Exact copies of all entries are needed. Pictures are to be left out.

[Data extracted from a collection]

►

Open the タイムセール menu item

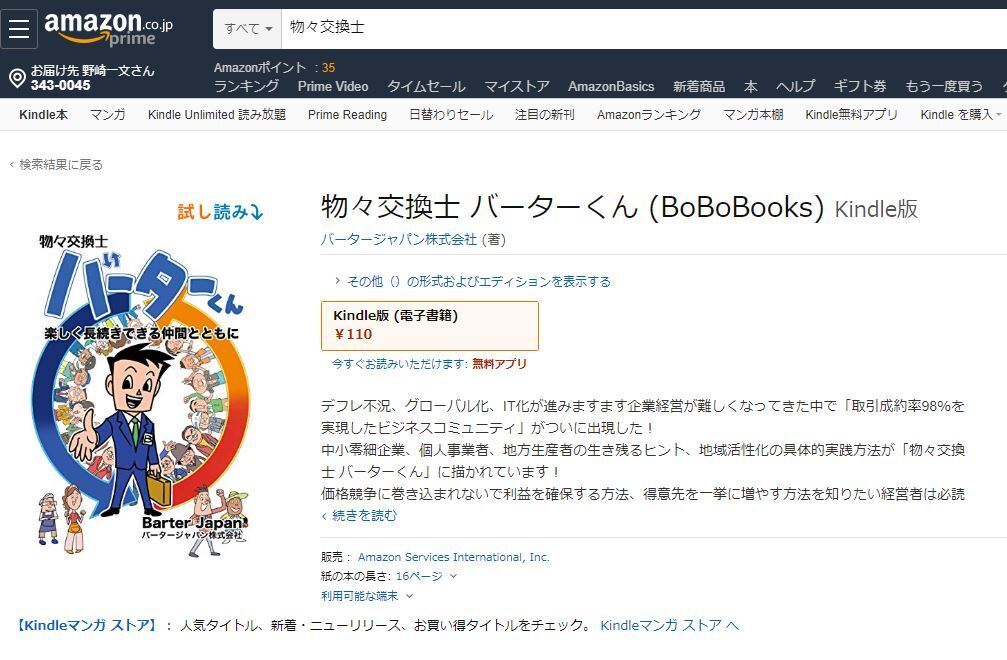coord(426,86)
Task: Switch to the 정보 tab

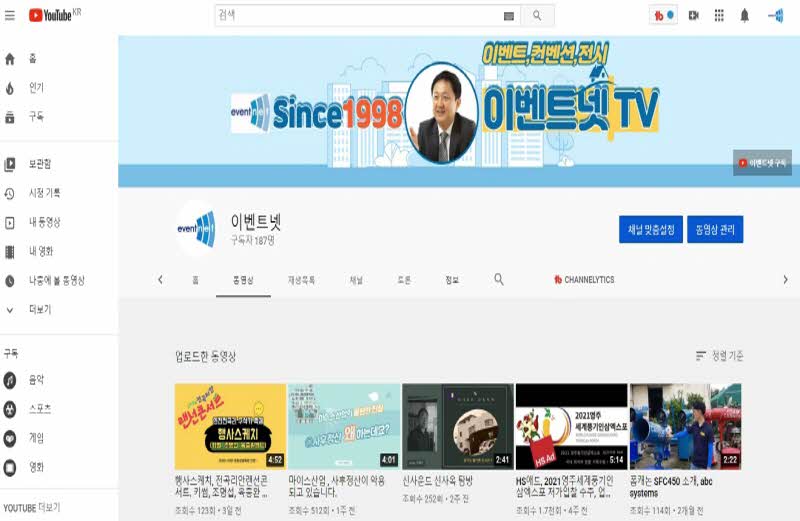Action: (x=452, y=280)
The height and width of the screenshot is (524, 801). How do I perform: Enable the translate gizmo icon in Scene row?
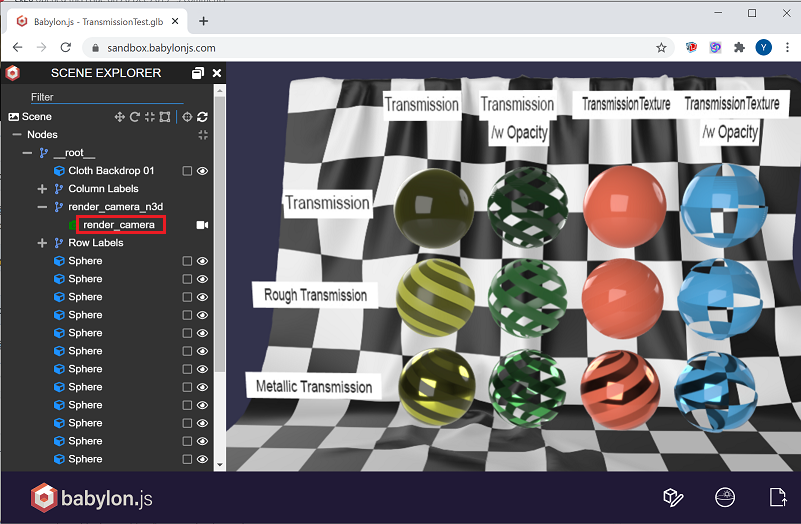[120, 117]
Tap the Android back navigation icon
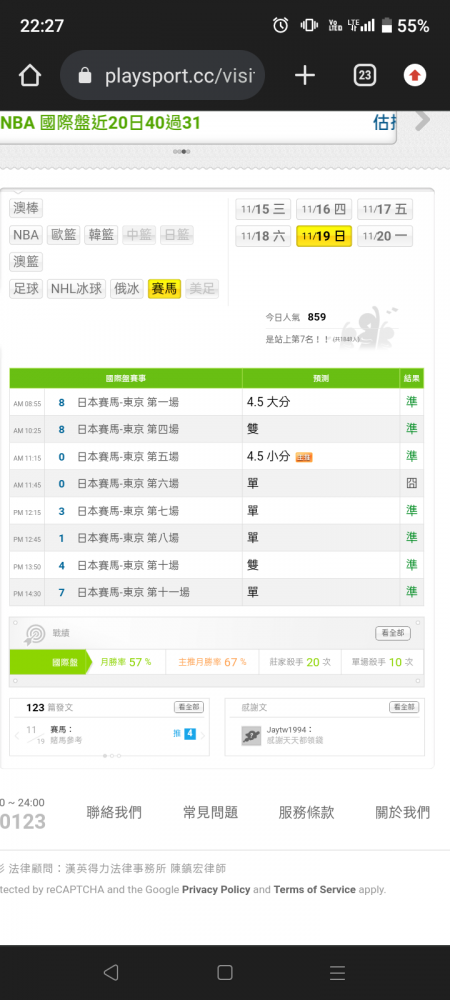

◄

**Answer section:**
Open the タイムセール menu item

coord(426,86)
Task: Switch to the 정보 tab

Action: (x=452, y=280)
The height and width of the screenshot is (524, 801). How do I perform: Enable the translate gizmo icon in Scene row?
[120, 117]
Tap the Android back navigation icon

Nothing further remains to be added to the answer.